As a true freshman, Malachi Toney led the entire country in receptions. He set Miami's freshman receiving record, won ACC Rookie of the Year — and he can't enter the NFL until 2028. Miami has him for years.
A Miami freshman receiving record, ACC Rookie of the Year, first-team All-ACC, and a Shaun Alexander Freshman of the Year finalist. On3 ranked him the No. 5 player in college football entering 2026; Bleacher Report called him the most explosive player in the sport. And here's the part that should scare the ACC: he won't be NFL-draft-eligible until 2028, so Miami gets two more years of him. He's the centerpiece of a Miami offense rebuilding around him — a slot-and-space weapon who already commands the attention reserved for veterans. The forward question isn't whether he's good; the freshman record settled that. It's how high the ceiling goes: whether the sophomore leap turns the nation's leading receiver into its best, and whether Miami's offense rises with him.

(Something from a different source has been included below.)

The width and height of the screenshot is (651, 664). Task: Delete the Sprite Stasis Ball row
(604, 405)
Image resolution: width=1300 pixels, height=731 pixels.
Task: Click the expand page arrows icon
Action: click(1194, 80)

Players this productive this young don't come along often — the runway is the story.
How he plays
Toney is a volume machine with juice. He caught 84% of his targets — 96th percentile — as a true freshman, the reliability that makes him a quarterback's security blanket, with the after-the-catch burst (72nd-percentile explosive-play rate) to turn a five-yard hitch into a chunk gain. He lives in the slot and in space, where his quickness and vision do the damage; it's why he led the country in catches and why the highlight folder is full of broken tackles. The growth edge is the vertical game — his yards-per-catch sat mid-pack, so the next tier is stretching the field, not just carving up the underneath. But a true freshman who led the nation in receptions has a floor most receivers never reach.